_Input:_

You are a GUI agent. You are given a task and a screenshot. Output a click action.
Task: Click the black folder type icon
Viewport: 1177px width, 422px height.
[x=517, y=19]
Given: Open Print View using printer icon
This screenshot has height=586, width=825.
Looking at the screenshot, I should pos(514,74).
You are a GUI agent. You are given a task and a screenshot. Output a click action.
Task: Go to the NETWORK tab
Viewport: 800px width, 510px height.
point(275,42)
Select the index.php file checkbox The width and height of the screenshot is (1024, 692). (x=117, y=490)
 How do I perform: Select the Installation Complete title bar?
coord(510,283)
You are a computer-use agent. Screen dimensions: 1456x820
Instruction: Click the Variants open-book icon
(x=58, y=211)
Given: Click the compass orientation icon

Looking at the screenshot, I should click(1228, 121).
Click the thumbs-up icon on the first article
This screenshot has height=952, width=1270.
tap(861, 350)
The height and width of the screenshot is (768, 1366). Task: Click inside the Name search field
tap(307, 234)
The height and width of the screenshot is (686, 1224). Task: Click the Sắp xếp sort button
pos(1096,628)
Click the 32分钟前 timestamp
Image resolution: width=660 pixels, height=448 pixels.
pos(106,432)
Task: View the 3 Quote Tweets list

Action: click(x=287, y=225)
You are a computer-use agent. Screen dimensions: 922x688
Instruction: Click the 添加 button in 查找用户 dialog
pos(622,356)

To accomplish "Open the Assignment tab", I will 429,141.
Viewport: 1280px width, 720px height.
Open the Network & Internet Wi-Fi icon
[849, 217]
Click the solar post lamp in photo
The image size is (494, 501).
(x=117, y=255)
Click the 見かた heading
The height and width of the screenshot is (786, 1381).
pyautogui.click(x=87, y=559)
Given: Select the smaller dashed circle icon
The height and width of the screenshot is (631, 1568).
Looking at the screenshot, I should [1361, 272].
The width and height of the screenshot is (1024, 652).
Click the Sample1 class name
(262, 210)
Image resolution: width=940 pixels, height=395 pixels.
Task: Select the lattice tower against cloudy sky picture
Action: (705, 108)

_Problem:_
Each line of the listing is to be output verbatim.

_Exercise response:_
You are a GUI agent. You are given a task and a screenshot. Output a click action.
Task: Click the black folder type icon
Viewport: 1177px width, 422px height.
[x=517, y=19]
Given: Open Print View using printer icon
This screenshot has height=586, width=825.
Looking at the screenshot, I should pos(514,74).
You are a GUI agent. You are given a task and a screenshot. Output a click action.
Task: Go to the NETWORK tab
Viewport: 800px width, 510px height.
point(275,42)
Select the index.php file checkbox The width and height of the screenshot is (1024, 692). (x=117, y=490)
 How do I perform: Select the Installation Complete title bar?
coord(510,283)
You are a computer-use agent. Screen dimensions: 1456x820
Instruction: Click the Variants open-book icon
(x=58, y=211)
Given: Click the compass orientation icon

Looking at the screenshot, I should click(1228, 121).
Click the thumbs-up icon on the first article
This screenshot has height=952, width=1270.
tap(861, 350)
The height and width of the screenshot is (768, 1366). Task: Click inside the Name search field
tap(307, 234)
The height and width of the screenshot is (686, 1224). Task: Click the Sắp xếp sort button
pos(1096,628)
Click the 32分钟前 timestamp
Image resolution: width=660 pixels, height=448 pixels.
pos(106,432)
Task: View the 3 Quote Tweets list

Action: click(x=287, y=225)
You are a computer-use agent. Screen dimensions: 922x688
Instruction: Click the 添加 button in 查找用户 dialog
pos(622,356)

To accomplish "Open the Assignment tab", I will 429,141.
Viewport: 1280px width, 720px height.
Open the Network & Internet Wi-Fi icon
[849, 217]
Click the solar post lamp in photo
The image size is (494, 501).
(x=117, y=255)
Click the 見かた heading
The height and width of the screenshot is (786, 1381).
pyautogui.click(x=87, y=559)
Given: Select the smaller dashed circle icon
The height and width of the screenshot is (631, 1568).
Looking at the screenshot, I should [1361, 272].
The width and height of the screenshot is (1024, 652).
Click the Sample1 class name
(262, 210)
Image resolution: width=940 pixels, height=395 pixels.
Task: Select the lattice tower against cloudy sky picture
Action: (705, 108)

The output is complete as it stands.